Oggi più che mai mi rifiuto di legare la memoria a una giornata. O piuttosto di legare a una sola giornata un solo pezzetto di memoria, esclusivo e escludente. Non so che farmene di una memoria addomesticata e di circostanza, come pure non vorrei che mia figlia e il resto del nostro futuro coltivassero una memoria rabbiosa, identitaria, che si alimenta di contrapposizioni. Sono anche stufa dei tentativi, pur legittimi, di infilare in questa giornata della memoria anche altre memorie. Come se la memoria, patrimonio dell’uomo, non fosse necessariamente una.
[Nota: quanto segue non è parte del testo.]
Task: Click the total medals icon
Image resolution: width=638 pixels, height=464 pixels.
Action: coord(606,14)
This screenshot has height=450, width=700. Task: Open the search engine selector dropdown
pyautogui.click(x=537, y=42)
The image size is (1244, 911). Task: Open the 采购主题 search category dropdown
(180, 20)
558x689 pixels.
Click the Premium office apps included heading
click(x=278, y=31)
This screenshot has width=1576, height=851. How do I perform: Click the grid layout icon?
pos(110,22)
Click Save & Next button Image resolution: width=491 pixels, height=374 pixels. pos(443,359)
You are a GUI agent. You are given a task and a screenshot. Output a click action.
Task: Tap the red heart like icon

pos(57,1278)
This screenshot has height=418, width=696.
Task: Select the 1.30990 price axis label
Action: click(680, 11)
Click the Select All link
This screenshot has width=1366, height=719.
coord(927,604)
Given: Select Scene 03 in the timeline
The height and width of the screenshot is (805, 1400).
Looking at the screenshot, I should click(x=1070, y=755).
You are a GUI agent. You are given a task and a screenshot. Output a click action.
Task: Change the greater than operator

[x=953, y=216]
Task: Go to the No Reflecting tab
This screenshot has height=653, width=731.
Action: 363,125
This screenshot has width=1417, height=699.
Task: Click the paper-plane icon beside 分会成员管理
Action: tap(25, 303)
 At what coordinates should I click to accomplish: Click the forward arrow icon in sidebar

Non fraintendetemi: non voglio annacquare quella memoria che è pietra miliare della nostra storia moderna di europei e che, ancora oggi, è tutt’altro che acquisita. Quella di oggi non è una memoria di morti e basta: è una memoria di ammazzati in nome di principi aberranti e nell’indifferenza del mondo civile. Una memoria che, a guardar bene, poteva insegnare molto a noi europei e non solo. E invece.

Sarebbe troppo facile allungare la lista delle vittime altrettanto innocenti di analoghe follie. Servirebbe solo a sentirmi dire che non è vero, non è la stessa cosa. Io lo so già che non è la stessa cosa. Nessun essere umano è la stessa cosa dell’altro e nessun lutto, singolo o collettivo, è la stessa cosa di un altro.

Oggi sono state dette e verranno dette molte parole importanti. Oggi, come sempre, verranno prese molte decisioni, grandi e piccole, che apparentemente non hanno nulla a che vedere con quelle parole. Invece, spesso, il nesso ci sarebbe eccome. Solo che oggi, come tutti gli altri giorni, non ci facciamo caso.